__TASK INSTRUCTIONS__
Check every line of the data for the string "agent" and copy the ones that have it.

[Collected data entries]
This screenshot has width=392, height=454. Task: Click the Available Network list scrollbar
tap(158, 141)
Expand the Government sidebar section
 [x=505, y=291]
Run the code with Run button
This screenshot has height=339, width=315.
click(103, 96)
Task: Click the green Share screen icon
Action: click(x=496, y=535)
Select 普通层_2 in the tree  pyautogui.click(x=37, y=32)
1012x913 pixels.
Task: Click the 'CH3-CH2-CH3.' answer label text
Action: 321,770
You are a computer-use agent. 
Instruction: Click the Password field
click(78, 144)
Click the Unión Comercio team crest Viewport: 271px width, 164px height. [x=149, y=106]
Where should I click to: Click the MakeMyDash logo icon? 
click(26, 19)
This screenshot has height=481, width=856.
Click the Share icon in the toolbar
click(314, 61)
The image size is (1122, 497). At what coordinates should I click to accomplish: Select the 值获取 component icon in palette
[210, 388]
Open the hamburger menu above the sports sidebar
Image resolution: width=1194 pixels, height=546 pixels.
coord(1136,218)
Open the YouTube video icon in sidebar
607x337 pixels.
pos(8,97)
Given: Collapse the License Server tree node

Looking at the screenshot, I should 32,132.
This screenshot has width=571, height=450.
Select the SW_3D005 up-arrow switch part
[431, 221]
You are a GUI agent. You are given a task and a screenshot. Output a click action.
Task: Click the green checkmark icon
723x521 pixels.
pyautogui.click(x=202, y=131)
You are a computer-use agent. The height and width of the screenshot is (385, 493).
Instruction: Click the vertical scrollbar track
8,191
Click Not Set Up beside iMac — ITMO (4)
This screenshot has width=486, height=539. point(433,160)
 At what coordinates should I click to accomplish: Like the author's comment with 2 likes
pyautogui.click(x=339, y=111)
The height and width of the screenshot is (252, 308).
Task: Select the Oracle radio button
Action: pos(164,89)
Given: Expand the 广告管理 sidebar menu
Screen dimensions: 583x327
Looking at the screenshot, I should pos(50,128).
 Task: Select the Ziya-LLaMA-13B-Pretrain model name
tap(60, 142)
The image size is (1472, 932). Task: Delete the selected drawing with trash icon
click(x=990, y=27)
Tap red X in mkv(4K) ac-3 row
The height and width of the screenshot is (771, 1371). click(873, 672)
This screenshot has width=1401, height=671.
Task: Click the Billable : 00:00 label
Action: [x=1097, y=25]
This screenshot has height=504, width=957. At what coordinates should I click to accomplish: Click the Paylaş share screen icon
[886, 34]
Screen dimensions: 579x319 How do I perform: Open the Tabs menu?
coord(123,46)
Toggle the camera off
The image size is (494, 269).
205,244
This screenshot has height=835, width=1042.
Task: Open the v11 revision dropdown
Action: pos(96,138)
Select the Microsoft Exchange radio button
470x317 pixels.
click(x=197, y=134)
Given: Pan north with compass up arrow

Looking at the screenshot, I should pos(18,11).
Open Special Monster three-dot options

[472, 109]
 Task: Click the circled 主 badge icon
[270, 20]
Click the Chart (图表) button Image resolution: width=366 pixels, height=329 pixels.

__FINISHED TASK__
You are a computer-use agent. 
You are a GUI agent. You are given a task and a screenshot. Output a click action.
You are a computer-use agent. The height and width of the screenshot is (385, 493).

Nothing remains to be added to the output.